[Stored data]
####

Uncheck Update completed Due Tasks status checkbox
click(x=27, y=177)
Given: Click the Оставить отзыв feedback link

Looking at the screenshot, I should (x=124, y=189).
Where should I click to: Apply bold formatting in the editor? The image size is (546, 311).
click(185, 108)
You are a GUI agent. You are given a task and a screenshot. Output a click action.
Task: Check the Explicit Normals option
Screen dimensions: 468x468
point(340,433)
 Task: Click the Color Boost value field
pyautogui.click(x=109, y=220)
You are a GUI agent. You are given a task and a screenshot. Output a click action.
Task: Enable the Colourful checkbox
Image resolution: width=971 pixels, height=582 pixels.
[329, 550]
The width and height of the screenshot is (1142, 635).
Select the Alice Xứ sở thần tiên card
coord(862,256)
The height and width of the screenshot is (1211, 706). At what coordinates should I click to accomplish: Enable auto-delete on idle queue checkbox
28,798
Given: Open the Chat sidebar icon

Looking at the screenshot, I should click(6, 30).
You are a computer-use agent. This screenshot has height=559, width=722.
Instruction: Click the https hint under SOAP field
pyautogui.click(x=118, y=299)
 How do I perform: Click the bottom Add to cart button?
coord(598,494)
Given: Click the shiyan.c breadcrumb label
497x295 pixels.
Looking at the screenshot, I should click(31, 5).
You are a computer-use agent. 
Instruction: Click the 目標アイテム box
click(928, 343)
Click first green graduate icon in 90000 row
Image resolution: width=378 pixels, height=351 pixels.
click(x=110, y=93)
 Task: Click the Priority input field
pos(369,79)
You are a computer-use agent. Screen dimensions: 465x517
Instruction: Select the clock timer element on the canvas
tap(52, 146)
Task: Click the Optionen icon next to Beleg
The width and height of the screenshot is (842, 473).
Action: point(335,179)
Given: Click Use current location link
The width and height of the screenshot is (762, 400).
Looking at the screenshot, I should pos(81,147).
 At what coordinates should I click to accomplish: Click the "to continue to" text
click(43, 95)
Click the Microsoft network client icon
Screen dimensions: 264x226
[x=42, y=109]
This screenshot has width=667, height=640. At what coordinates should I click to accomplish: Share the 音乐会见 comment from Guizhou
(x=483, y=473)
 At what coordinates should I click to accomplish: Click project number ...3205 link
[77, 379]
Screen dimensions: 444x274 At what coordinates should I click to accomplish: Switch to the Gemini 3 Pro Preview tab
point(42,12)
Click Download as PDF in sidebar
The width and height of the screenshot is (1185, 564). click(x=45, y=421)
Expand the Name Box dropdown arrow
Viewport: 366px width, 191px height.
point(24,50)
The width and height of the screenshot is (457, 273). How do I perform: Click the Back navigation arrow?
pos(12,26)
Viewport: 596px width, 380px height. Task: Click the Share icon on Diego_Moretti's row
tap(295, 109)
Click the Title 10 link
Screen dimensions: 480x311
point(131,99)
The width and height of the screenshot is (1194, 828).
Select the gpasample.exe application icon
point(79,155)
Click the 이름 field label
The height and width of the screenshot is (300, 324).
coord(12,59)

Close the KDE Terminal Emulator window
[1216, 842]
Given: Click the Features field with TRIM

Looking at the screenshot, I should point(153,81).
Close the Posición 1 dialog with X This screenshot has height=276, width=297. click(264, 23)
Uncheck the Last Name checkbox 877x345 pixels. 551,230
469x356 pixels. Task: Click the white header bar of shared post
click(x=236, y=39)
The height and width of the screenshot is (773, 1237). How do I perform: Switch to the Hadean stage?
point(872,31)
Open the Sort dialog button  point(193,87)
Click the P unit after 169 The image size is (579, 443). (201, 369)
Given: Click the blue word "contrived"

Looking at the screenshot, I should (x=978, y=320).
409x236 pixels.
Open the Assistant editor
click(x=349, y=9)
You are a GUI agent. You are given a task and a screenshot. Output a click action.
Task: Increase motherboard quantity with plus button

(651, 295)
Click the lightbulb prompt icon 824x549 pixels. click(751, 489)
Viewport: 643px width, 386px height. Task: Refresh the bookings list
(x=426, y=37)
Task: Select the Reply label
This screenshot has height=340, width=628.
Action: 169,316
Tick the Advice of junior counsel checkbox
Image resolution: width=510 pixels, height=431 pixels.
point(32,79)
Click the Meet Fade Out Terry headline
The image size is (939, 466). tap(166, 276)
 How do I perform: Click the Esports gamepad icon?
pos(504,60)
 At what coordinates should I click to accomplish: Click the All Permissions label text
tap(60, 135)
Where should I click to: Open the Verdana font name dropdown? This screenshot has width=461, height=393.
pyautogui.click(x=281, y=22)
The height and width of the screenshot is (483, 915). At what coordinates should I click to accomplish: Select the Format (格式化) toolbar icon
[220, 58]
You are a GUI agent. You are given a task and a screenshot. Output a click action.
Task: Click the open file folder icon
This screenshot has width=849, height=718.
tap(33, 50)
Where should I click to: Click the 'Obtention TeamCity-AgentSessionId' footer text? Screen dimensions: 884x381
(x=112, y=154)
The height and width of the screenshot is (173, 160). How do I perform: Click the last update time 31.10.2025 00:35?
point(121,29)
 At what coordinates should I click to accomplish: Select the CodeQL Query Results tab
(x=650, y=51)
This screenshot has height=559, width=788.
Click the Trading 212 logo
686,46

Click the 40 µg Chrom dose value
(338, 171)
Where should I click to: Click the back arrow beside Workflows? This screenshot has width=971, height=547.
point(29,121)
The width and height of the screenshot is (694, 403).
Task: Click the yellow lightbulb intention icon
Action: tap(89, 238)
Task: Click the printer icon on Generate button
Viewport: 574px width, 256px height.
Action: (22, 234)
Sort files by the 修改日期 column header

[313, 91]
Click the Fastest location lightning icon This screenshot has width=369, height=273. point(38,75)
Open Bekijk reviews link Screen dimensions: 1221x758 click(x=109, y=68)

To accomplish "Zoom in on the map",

####

▸ **DIRECTIONS**:
The records above are to be restated word for word.

▸ **RESULT OF THE EXERCISE**:
Uncheck Update completed Due Tasks status checkbox
click(x=27, y=177)
Given: Click the Оставить отзыв feedback link

Looking at the screenshot, I should (x=124, y=189).
Where should I click to: Apply bold formatting in the editor? The image size is (546, 311).
click(185, 108)
You are a GUI agent. You are given a task and a screenshot. Output a click action.
Task: Check the Explicit Normals option
Screen dimensions: 468x468
point(340,433)
 Task: Click the Color Boost value field
pyautogui.click(x=109, y=220)
You are a GUI agent. You are given a task and a screenshot. Output a click action.
Task: Enable the Colourful checkbox
Image resolution: width=971 pixels, height=582 pixels.
[329, 550]
The width and height of the screenshot is (1142, 635).
Select the Alice Xứ sở thần tiên card
coord(862,256)
The height and width of the screenshot is (1211, 706). At what coordinates should I click to accomplish: Enable auto-delete on idle queue checkbox
28,798
Given: Open the Chat sidebar icon

Looking at the screenshot, I should click(6, 30).
You are a computer-use agent. This screenshot has height=559, width=722.
Instruction: Click the https hint under SOAP field
pyautogui.click(x=118, y=299)
 How do I perform: Click the bottom Add to cart button?
coord(598,494)
Given: Click the shiyan.c breadcrumb label
497x295 pixels.
Looking at the screenshot, I should click(31, 5).
You are a computer-use agent. 
Instruction: Click the 目標アイテム box
click(928, 343)
Click first green graduate icon in 90000 row
Image resolution: width=378 pixels, height=351 pixels.
click(x=110, y=93)
 Task: Click the Priority input field
pos(369,79)
You are a computer-use agent. Screen dimensions: 465x517
Instruction: Select the clock timer element on the canvas
tap(52, 146)
Task: Click the Optionen icon next to Beleg
The width and height of the screenshot is (842, 473).
Action: point(335,179)
Given: Click Use current location link
The width and height of the screenshot is (762, 400).
Looking at the screenshot, I should pos(81,147).
 At what coordinates should I click to accomplish: Click the "to continue to" text
click(43, 95)
Click the Microsoft network client icon
Screen dimensions: 264x226
[x=42, y=109]
This screenshot has width=667, height=640. At what coordinates should I click to accomplish: Share the 音乐会见 comment from Guizhou
(x=483, y=473)
 At what coordinates should I click to accomplish: Click project number ...3205 link
[77, 379]
Screen dimensions: 444x274 At what coordinates should I click to accomplish: Switch to the Gemini 3 Pro Preview tab
point(42,12)
Click Download as PDF in sidebar
The width and height of the screenshot is (1185, 564). click(x=45, y=421)
Expand the Name Box dropdown arrow
Viewport: 366px width, 191px height.
point(24,50)
The width and height of the screenshot is (457, 273). How do I perform: Click the Back navigation arrow?
pos(12,26)
Viewport: 596px width, 380px height. Task: Click the Share icon on Diego_Moretti's row
tap(295, 109)
Click the Title 10 link
Screen dimensions: 480x311
point(131,99)
The width and height of the screenshot is (1194, 828).
Select the gpasample.exe application icon
point(79,155)
Click the 이름 field label
The height and width of the screenshot is (300, 324).
coord(12,59)

Close the KDE Terminal Emulator window
[1216, 842]
Given: Click the Features field with TRIM

Looking at the screenshot, I should point(153,81).
Close the Posición 1 dialog with X This screenshot has height=276, width=297. click(264, 23)
Uncheck the Last Name checkbox 877x345 pixels. 551,230
469x356 pixels. Task: Click the white header bar of shared post
click(x=236, y=39)
The height and width of the screenshot is (773, 1237). How do I perform: Switch to the Hadean stage?
point(872,31)
Open the Sort dialog button  point(193,87)
Click the P unit after 169 The image size is (579, 443). (201, 369)
Given: Click the blue word "contrived"

Looking at the screenshot, I should (x=978, y=320).
409x236 pixels.
Open the Assistant editor
click(x=349, y=9)
You are a GUI agent. You are given a task and a screenshot. Output a click action.
Task: Increase motherboard quantity with plus button

(651, 295)
Click the lightbulb prompt icon 824x549 pixels. click(751, 489)
Viewport: 643px width, 386px height. Task: Refresh the bookings list
(x=426, y=37)
Task: Select the Reply label
This screenshot has height=340, width=628.
Action: 169,316
Tick the Advice of junior counsel checkbox
Image resolution: width=510 pixels, height=431 pixels.
point(32,79)
Click the Meet Fade Out Terry headline
The image size is (939, 466). tap(166, 276)
 How do I perform: Click the Esports gamepad icon?
pos(504,60)
 At what coordinates should I click to accomplish: Click the All Permissions label text
tap(60, 135)
Where should I click to: Open the Verdana font name dropdown? This screenshot has width=461, height=393.
pyautogui.click(x=281, y=22)
The height and width of the screenshot is (483, 915). At what coordinates should I click to accomplish: Select the Format (格式化) toolbar icon
[220, 58]
You are a GUI agent. You are given a task and a screenshot. Output a click action.
Task: Click the open file folder icon
This screenshot has width=849, height=718.
tap(33, 50)
Where should I click to: Click the 'Obtention TeamCity-AgentSessionId' footer text? Screen dimensions: 884x381
(x=112, y=154)
The height and width of the screenshot is (173, 160). How do I perform: Click the last update time 31.10.2025 00:35?
point(121,29)
 At what coordinates should I click to accomplish: Select the CodeQL Query Results tab
(x=650, y=51)
This screenshot has height=559, width=788.
Click the Trading 212 logo
686,46

Click the 40 µg Chrom dose value
(338, 171)
Where should I click to: Click the back arrow beside Workflows? This screenshot has width=971, height=547.
point(29,121)
The width and height of the screenshot is (694, 403).
Task: Click the yellow lightbulb intention icon
Action: tap(89, 238)
Task: Click the printer icon on Generate button
Viewport: 574px width, 256px height.
Action: (22, 234)
Sort files by the 修改日期 column header

[313, 91]
Click the Fastest location lightning icon This screenshot has width=369, height=273. point(38,75)
Open Bekijk reviews link Screen dimensions: 1221x758 click(x=109, y=68)

To accomplish "Zoom in on the map",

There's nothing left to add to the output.